# Tiels who hold things in feet



## MeanneyFids (Aug 24, 2010)

was wondering how many people have tiels who hold stuff in their feet on this forum....?


----------



## lperry82 (Aug 2, 2010)

Lucky does this really well


----------



## MeanneyFids (Aug 24, 2010)

so does dally. tsuka only does toys but its more holding them down as he shreds them lol


----------



## lperry82 (Aug 2, 2010)

Cookie does try and i aint seen taco or buttercup do this


----------



## crinklepot (Nov 18, 2010)

I've never seen Polly hold her food (I don't think) but she holds her toy ball with her foot, it's so cute


----------



## MeanneyFids (Aug 24, 2010)

its adorable when tiels do this. i could watch it for hours (though it means dally gets extra sunflower seeds lol)


----------



## lperry82 (Aug 2, 2010)

Here is Lucky


----------



## Autumn (Dec 12, 2009)

Both of mine do it. Food, toys, anything. I like watching them.


----------



## MeanneyFids (Aug 24, 2010)

its likely my favourite thing to watch with them. im surprised so many people have already responded and have tiels who do this lol

dally with a sunflower seed


----------



## crazy4tiels88 (Aug 10, 2008)

Graystar Is The Only One


----------



## Duckybird (Sep 13, 2010)

Both mine do it for lots of stuff, food and toys


----------



## Cody (Feb 22, 2011)

Cody never does this, but Itchy does, it's so cute. Wee little parrot


----------



## RaveMoon (Sep 9, 2010)

Nope. Tiki doesnt hold anything in her feet  It would be cute if she did though.


----------



## Annie (Nov 20, 2009)

In the seed mix that I give to Sunny there are pumpkin seeds in it and he always holds them in his foot cuz it's so big. Sometimes I deliberately give him a pumpkin seed just to see him hold it with his foot.


----------



## stormdream (Jan 15, 2011)

Juno tries very hard. She'll lift up her foot and try to grasp whatever it is that's in her beak. She doesn't usually succeed, though.

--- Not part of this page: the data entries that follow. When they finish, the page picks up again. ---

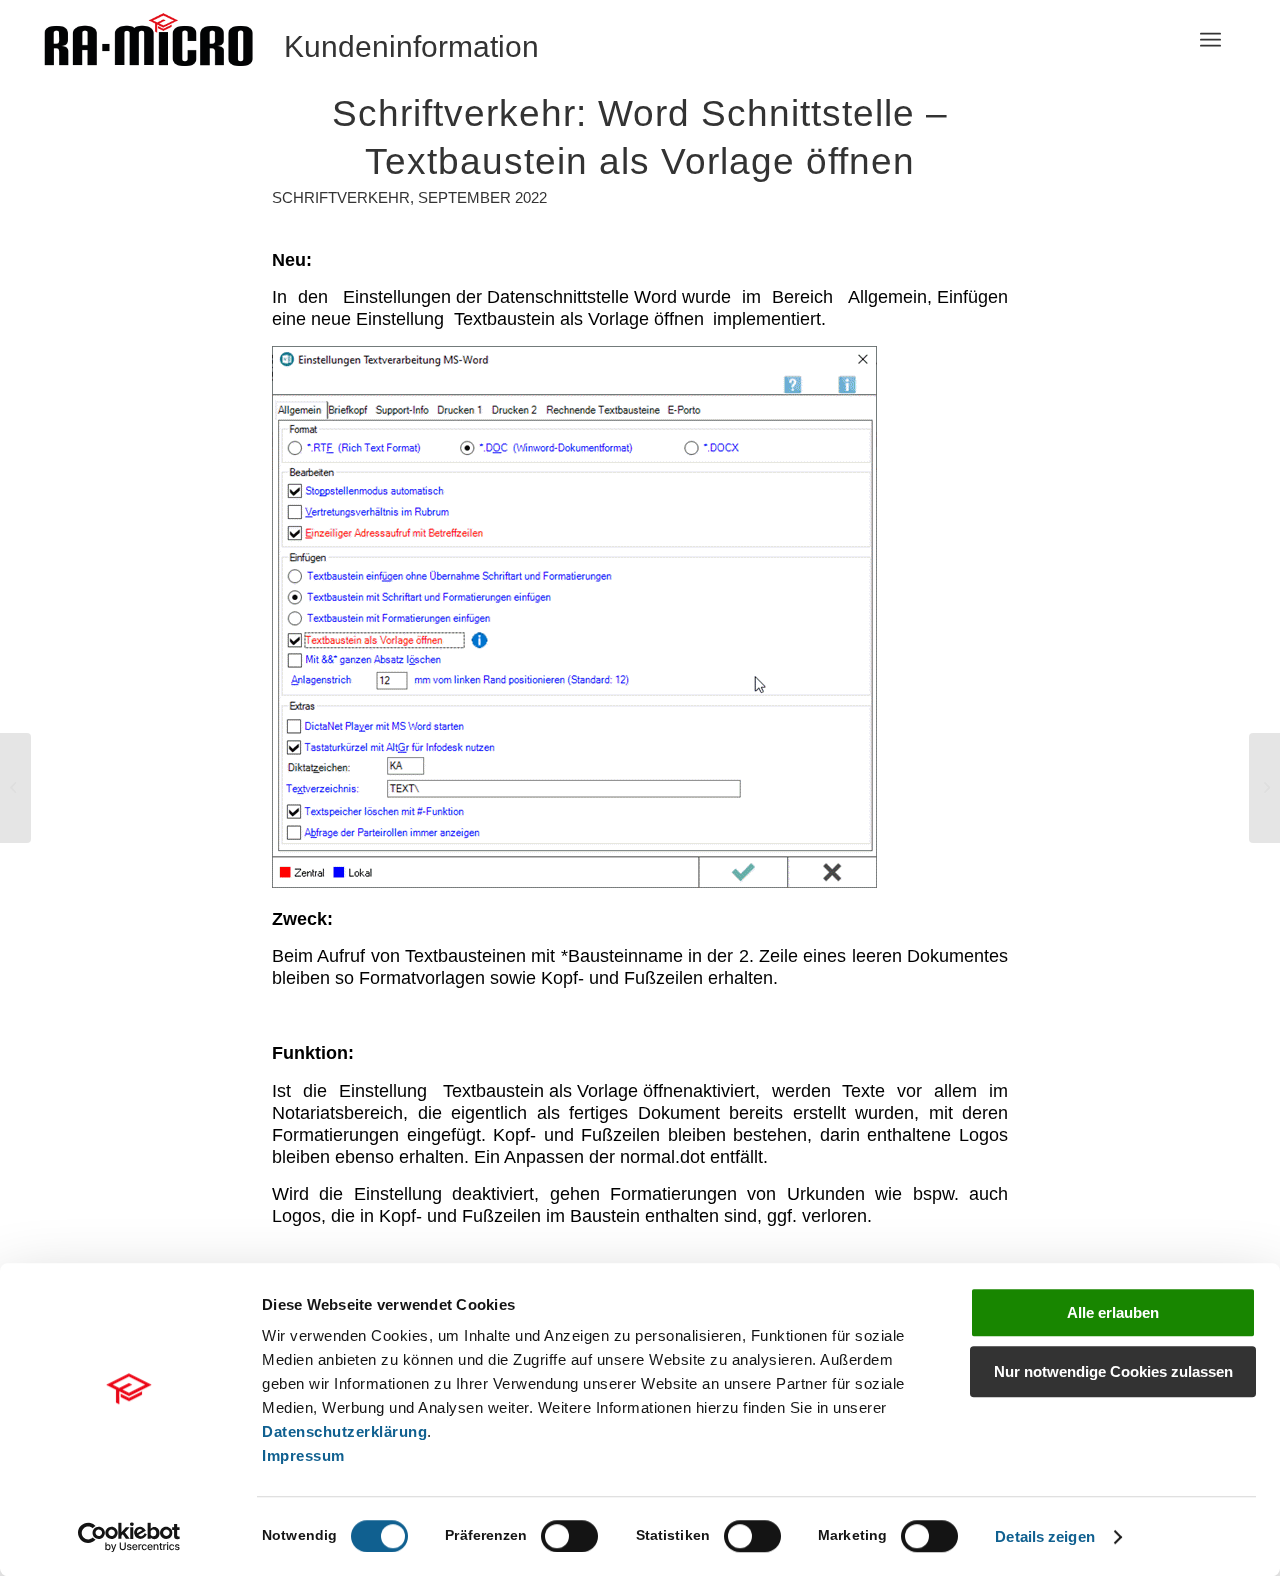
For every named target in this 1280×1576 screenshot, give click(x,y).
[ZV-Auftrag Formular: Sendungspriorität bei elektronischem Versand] (15, 788)
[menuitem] (1210, 40)
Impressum (303, 1455)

My first tiel was a champion holder. Food, toys, everything.


----------



## Chez (Feb 17, 2011)

Billie hasn't held anything with his feet yet, but I expect he will in time, as it's a typical characteristic of all parrots. (Isn't it?)


----------



## .mpeg (Oct 6, 2010)

i have only seen mister do this once. well, a few times, but in the one play session. my camera wrist strap was the unfortunate recipient of the attention lol

was going to upload a picture.. got halfway through and my camera batteries died grr


----------



## Renae (Feb 9, 2008)

Most of mine do. Even my little baby Cockatiel, Quinn, is starting to hold food with his feet.


----------



## clem&peeps (Nov 17, 2009)

Peepers does not hold food or toys. But Clementine holds everything. Here's a video
http://www.youtube.com/watch?v=zNqOIGKprcc


----------



## lperry82 (Aug 2, 2010)

clem&peeps said:


> Peepers does not hold food or toys. But Clementine holds everything. Here's a video
> http://www.youtube.com/watch?v=zNqOIGKprcc


Thats so cute


----------



## rockysmum (Mar 1, 2011)

My Rocky holds food in her foot, my other 4 tiels dont


----------



## Eshana (Jan 3, 2011)

Shelby has never held anything in his feet. Is this an age related thing? Sometimes when I'm giving him a treat he'll make me hold it so he can eat it.


----------



## lperry82 (Aug 2, 2010)

No its not age related


----------



## nkeith2 (Feb 6, 2011)

My Lucy used to hold everything in her feet but lately she hasn't been. Kind of strange, but with Lucy, strange is the norm. Anyways, she was the only bird that would do it, but now Skyler is giving it a try and hopefully he will succeed too


----------



## mistty002 (Dec 21, 2007)

Niko holds food and toys in his feet. And its always looks so cute. But Pola never does.


----------



## Thezookeeper (Mar 3, 2011)

Yes, my Koda holds things in her feet sometimes. I told a local bird farm/store this and they didn't believe me. They said cockatiels NEVE hold things in their feet.


----------